New study from Nick Youngblut reveals a strong effect of host phylogeny on archaeal diversity in the vertebrate gut

https://www.biorxiv.org/content/10.1101/2020.11.10.376293v1

The Archaea remain more mysterious than the Bacteria as they are comparatively under-studied. This is changing thanks for next generation sequencing. However, little is known about archaeal communities associated with vertebrates, especially due to strong Bacteria-biases of standard “universal” 16S rRNA primers commonly used in diversity analyses. Here, Nick and colleagues used Archaea-targeting 16S rRNA gene primers to survey archaeal diversity across the largest collection of wild animal fecal/gut samples yet assembled (185 samples from 110 host species spanning 5 vertebrate classes).

This work revealed that specific methanogens are predicted to be present in last common ancestor of mammals. A strong influence of host phylogeny is evident for gut archaeal diversity and co-phylogeny is apparent for Archaea and mammalian herbivores. Furthermore, Methanothermobacter (until now “environment only”) strongly associates with birds and body temperature (birds tend to have higher body temperatures than mammals). Finally, bringing in bacterial diversity data showed that Interactions with bacteria are weak predictors of archaeal diversity.

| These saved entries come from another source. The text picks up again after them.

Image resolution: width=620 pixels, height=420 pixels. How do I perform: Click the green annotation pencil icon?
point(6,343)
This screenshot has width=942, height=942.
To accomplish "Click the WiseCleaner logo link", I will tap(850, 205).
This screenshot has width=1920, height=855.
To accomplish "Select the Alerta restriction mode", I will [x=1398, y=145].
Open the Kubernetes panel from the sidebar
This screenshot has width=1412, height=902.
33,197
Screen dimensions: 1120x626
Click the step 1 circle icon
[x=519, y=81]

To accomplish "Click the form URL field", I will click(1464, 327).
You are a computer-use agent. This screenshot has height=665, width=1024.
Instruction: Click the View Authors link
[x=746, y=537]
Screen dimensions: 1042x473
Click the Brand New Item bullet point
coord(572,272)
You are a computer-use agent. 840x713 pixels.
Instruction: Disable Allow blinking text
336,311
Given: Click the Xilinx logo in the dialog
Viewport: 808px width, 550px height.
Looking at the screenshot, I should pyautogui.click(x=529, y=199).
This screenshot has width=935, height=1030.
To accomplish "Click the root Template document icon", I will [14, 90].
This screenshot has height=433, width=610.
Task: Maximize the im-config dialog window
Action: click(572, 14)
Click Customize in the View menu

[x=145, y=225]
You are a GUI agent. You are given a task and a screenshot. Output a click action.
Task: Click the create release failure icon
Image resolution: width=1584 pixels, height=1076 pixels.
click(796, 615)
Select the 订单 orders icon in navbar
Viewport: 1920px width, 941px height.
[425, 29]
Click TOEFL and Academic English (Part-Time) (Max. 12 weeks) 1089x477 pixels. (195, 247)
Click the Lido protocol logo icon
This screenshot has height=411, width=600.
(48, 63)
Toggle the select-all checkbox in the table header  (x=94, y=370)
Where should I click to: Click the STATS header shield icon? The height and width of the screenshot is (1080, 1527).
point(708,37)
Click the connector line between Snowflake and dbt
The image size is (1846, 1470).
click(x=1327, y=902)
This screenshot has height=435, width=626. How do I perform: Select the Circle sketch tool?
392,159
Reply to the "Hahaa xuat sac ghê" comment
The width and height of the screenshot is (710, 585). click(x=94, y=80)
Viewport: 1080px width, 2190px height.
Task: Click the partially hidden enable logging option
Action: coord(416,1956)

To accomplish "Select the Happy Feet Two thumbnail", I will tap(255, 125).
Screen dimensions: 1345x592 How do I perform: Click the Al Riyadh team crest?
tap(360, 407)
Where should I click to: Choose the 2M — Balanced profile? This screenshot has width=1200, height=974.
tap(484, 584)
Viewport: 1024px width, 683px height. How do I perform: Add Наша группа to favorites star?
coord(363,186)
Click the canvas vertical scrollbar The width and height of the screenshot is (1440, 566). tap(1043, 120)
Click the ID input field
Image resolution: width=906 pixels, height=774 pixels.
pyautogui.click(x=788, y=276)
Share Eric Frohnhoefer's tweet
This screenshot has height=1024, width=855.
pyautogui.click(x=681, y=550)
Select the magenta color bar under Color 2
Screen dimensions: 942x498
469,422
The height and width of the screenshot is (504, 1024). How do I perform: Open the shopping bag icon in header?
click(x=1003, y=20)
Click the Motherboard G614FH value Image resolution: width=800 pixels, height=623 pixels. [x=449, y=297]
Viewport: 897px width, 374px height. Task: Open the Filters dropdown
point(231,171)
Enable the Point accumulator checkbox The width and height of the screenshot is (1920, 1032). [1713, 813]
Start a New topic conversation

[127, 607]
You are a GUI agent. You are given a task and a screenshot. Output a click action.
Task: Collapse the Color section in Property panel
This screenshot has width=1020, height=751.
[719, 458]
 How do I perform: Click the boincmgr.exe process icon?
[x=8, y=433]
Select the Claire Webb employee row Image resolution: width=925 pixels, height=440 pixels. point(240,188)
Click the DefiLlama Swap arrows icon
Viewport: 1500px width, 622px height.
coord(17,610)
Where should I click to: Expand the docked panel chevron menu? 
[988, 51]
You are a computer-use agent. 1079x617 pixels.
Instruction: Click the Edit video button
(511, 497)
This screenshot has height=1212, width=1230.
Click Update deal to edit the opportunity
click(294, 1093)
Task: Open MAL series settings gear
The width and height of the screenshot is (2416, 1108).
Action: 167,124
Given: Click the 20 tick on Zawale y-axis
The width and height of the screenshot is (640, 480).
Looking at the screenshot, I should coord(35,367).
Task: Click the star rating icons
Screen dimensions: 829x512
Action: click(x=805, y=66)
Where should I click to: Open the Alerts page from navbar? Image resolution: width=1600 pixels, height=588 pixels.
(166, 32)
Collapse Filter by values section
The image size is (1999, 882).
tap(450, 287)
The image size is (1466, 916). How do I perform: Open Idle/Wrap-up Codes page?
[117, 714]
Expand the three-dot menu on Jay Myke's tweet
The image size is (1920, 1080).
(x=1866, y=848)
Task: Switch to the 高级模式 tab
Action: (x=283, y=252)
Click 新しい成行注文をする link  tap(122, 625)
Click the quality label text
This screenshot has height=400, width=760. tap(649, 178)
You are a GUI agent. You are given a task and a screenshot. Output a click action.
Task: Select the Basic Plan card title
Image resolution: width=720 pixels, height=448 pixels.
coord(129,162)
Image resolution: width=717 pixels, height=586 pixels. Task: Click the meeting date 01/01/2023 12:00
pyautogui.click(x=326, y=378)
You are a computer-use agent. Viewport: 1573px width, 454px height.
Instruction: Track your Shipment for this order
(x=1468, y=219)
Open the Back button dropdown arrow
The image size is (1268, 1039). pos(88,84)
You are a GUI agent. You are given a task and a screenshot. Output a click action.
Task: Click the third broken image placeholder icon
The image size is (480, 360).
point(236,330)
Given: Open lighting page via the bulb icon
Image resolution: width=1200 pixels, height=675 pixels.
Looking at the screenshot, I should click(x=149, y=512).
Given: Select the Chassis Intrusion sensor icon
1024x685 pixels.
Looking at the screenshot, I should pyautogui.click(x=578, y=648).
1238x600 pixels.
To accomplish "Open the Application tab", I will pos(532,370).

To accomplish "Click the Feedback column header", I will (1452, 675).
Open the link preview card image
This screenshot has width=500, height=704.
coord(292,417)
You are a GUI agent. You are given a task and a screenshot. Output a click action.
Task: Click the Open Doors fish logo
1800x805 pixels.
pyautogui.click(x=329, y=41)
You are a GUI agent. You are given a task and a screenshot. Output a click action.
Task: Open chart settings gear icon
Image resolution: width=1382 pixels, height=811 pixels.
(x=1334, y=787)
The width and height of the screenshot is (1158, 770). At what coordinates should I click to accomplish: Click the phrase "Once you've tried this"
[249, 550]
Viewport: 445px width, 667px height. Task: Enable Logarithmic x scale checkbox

These findings substantially expand on the ecology and evolution of Archaea-host interactions. We expand the diversity of host-associated Archaea, and highlight vertebrate clades where specific Archaea co-diversified with their hosts. Our data support that specific methanogens were present in the last common ancestor of mammals, deepening our understanding of the evolutionary history of these groups.